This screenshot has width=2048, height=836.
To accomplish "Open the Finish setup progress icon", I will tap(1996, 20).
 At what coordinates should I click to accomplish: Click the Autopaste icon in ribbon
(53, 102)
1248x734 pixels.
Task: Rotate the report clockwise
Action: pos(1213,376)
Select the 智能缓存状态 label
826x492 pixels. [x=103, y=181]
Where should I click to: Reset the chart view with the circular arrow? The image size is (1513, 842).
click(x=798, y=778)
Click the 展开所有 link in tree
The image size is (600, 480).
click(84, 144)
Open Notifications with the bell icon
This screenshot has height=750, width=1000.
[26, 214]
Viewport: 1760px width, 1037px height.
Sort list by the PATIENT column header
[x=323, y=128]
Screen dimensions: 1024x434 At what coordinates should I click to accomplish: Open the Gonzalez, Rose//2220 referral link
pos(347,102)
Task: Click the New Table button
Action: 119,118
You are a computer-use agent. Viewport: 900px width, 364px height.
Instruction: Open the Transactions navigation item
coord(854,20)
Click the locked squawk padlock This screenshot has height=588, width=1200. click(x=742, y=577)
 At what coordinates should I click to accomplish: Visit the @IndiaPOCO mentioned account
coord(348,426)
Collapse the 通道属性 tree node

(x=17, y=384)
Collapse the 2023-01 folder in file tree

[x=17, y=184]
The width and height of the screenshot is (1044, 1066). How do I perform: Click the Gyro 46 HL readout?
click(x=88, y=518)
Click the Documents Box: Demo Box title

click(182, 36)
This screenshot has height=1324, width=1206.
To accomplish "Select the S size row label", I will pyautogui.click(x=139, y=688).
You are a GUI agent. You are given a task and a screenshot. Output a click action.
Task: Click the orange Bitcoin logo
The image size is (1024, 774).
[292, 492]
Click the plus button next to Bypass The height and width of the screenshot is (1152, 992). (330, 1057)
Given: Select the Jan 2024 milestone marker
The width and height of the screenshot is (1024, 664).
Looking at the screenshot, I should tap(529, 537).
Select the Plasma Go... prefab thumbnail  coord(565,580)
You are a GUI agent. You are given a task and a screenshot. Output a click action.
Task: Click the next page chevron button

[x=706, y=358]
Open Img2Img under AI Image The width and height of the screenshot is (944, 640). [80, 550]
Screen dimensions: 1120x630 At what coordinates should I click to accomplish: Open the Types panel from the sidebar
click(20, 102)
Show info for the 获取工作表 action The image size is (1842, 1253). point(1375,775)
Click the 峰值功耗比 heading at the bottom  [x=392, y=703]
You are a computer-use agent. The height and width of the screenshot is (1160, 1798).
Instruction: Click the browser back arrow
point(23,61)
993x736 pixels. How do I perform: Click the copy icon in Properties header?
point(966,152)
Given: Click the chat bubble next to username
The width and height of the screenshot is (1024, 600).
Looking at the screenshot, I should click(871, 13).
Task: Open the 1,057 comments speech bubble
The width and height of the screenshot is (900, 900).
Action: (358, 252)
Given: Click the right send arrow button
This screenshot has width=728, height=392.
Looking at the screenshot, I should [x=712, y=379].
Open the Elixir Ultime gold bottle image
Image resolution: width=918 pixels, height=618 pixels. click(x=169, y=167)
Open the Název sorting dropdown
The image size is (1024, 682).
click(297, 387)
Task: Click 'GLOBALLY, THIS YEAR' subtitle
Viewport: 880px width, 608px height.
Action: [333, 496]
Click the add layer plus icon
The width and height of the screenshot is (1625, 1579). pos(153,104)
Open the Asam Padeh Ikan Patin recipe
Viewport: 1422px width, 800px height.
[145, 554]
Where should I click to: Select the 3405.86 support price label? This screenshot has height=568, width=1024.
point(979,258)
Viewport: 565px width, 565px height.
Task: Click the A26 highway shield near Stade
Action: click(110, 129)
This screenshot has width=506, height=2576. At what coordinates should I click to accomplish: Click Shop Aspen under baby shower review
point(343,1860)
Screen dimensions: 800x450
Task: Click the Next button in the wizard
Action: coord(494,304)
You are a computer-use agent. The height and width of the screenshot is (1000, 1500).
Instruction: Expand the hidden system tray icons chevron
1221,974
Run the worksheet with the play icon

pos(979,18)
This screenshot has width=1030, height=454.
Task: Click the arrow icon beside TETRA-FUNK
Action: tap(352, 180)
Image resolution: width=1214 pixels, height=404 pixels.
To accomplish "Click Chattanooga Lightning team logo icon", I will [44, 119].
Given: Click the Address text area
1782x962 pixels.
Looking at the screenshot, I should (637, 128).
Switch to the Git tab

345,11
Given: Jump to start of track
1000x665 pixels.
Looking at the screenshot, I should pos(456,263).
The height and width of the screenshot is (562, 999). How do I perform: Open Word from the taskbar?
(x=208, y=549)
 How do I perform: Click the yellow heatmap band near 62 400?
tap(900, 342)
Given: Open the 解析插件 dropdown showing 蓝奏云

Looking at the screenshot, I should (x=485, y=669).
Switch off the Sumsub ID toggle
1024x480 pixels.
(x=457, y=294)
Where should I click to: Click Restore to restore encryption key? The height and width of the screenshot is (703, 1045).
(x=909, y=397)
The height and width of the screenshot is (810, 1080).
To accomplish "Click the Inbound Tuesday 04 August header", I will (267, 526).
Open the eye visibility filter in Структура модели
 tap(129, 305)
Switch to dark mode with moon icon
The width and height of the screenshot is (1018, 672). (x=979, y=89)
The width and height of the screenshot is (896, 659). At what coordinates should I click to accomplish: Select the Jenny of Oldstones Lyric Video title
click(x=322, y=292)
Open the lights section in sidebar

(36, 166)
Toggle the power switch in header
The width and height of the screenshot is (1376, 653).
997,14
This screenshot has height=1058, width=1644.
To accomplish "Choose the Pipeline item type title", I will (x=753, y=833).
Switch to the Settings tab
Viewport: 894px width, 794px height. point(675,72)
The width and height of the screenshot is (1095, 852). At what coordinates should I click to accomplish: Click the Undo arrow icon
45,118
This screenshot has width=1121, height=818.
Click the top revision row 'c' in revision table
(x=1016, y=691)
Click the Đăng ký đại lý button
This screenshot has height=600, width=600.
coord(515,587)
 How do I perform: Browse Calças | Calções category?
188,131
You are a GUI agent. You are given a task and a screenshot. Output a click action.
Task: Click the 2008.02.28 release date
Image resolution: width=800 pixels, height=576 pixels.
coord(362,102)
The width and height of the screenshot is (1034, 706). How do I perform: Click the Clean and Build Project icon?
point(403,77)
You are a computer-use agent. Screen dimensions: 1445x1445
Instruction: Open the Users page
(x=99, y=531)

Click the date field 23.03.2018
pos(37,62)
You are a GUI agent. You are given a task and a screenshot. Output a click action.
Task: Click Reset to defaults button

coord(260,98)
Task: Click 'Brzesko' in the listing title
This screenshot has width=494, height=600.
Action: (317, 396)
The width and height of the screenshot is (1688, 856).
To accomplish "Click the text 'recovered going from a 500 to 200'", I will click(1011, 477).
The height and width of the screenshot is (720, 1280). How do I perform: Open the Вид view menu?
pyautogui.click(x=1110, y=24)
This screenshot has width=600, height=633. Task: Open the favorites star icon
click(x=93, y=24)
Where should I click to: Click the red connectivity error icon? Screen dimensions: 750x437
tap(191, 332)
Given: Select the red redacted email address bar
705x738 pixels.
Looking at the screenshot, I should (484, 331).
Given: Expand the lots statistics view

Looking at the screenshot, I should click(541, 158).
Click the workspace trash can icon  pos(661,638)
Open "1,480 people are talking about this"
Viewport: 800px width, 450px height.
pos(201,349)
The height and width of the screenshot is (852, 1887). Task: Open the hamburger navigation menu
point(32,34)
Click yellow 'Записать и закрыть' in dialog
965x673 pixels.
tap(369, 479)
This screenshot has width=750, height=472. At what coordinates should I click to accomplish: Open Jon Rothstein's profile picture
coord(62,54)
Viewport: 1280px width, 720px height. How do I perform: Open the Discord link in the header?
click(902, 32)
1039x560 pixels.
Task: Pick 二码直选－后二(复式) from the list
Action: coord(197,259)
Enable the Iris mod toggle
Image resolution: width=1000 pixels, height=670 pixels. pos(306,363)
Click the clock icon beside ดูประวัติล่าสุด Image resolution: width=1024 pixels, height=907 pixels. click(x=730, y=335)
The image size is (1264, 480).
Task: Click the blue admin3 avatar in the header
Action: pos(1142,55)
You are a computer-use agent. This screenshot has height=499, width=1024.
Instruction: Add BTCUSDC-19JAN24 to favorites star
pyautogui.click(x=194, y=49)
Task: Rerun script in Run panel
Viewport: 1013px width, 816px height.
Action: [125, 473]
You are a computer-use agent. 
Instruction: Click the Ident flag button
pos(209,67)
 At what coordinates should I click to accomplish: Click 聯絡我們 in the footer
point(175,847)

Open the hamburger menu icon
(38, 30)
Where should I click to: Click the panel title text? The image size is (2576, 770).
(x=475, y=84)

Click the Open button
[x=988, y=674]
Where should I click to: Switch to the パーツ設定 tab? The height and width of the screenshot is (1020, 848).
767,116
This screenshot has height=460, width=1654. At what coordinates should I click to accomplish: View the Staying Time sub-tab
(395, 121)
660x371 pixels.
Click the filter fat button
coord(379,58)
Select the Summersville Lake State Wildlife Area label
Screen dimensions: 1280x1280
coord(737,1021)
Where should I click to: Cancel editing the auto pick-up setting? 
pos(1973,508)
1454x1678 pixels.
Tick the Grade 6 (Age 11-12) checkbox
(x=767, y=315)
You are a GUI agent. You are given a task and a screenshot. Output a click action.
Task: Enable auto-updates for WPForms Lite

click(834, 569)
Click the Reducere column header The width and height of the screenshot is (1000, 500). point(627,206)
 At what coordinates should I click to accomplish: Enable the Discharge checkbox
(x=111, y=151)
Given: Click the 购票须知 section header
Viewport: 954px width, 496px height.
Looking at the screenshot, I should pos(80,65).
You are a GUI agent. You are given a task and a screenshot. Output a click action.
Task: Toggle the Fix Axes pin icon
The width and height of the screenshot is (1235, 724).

■ ■ ■ ■

Once the lines holding the word "bubble" in the material above are counted, report that number by itself.

§ WRITTEN ANSWER: 2